重なった影。丸く見開いたシンの瞳が見たのは、ゆっくりと離れていく端正な顔だった。
「だからさ、我慢してよね」
そう言って意地悪そうに笑った少女は、少しだけ頬を赤く染め、逃げるように搭乗機へと向かっていった。
思わず唇に手が伸びる。手袋越しに触れた唇には、先ほどの柔らかな感触が残っていた。
「何、なんだよ…… 」
そう言った途端に、急激に頬が熱くなった。
やっぱり九月一日というのは、シンにとって普通の日になんて出来ない。何故ならそれは、シンの産まれた日なのだから。意識してなくても、意識させられても、どこか特別な日なのだ。
もう聞くことはないと思っていたのに。歳を重ねるなんてどうでもいいことだと思っていたのに。じわじわと感情が胸の内をせり上がる。唇が弓なりに、嬉しそうに歪む。
当の本人は自分が本当に久しぶりに笑っていることに気付いてはいなかったが、何となく嬉しい気分だということには自覚して、搭乗機までの僅かな距離を急いだ。
ここまで読んでくださってありがとうございます。
誕生日について考えてみると、子どもの時ほど特別で嬉しい日なんですよね。大人になるほどに段々と特別でなくなっていく。忙しすぎたら忘れてしまっている時もある。
シンはあの全てを失った日からそういう幸せなものとはきっと縁遠いところで生きなければならなくなって、誕生日という日が一瞬にして特別ではなくなったんではないかと思います。下手すれば、家族を思い出して元凶を憎悪してしまう引き金にすらなってしまうほど。

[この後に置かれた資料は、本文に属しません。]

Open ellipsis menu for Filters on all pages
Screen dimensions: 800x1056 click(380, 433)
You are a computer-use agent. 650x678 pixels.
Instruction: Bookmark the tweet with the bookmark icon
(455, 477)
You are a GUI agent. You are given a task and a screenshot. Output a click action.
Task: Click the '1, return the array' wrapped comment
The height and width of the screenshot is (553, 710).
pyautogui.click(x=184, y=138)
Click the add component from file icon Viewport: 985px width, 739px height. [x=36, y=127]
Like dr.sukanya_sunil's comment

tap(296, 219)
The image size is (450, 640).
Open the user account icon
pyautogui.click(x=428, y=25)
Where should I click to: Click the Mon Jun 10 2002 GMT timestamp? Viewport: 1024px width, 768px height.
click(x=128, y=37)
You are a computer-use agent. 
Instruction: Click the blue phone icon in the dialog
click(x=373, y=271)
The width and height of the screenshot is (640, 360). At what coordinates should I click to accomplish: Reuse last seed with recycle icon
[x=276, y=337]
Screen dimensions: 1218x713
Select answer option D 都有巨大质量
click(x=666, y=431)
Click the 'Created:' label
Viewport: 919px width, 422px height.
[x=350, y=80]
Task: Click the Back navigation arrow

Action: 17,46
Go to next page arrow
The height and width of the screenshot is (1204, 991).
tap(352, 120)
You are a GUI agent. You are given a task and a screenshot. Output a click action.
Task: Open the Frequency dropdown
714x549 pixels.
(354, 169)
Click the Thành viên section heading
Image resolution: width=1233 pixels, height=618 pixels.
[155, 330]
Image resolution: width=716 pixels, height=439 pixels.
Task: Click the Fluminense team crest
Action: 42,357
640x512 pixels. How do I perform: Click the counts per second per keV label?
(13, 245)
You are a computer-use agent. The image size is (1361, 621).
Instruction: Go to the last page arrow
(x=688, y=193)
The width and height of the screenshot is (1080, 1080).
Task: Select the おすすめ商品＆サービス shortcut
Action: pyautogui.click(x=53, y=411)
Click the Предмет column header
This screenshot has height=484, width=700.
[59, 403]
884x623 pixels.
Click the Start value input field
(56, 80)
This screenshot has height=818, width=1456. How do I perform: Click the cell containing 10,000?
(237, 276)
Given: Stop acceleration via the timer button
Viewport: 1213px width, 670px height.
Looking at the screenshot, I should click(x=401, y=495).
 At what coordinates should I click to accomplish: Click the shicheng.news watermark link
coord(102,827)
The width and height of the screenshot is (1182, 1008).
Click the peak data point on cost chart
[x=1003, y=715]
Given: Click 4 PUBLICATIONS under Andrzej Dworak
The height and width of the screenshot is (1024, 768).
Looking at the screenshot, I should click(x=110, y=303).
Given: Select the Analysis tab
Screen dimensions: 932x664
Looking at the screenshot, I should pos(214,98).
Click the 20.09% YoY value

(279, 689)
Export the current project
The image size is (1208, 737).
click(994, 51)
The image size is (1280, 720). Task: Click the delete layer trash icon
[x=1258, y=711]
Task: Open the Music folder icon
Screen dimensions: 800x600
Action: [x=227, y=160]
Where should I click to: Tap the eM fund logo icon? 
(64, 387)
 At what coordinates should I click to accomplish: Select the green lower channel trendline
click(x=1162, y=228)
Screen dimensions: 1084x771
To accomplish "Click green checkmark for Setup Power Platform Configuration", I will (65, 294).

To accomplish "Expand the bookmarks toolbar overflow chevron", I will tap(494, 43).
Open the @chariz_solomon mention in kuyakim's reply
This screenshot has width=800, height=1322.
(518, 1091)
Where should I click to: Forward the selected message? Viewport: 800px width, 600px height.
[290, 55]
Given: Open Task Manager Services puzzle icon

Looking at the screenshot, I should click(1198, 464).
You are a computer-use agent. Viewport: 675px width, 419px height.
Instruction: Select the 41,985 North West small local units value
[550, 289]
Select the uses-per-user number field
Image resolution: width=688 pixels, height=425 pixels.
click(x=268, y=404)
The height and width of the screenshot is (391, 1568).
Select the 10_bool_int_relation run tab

でも、そんな壁とか易々と破って入れる、というか入ろうとしてくるルナマリアには心を開いてたらいいなと思います。
どんなに誕生日がどうでもいい日になってしまっても、一年で一日しかない日を自分の為におめでとうなんて言われたら知らず知らずの内にあの可愛い顔で照れてたらいいんです、シンは。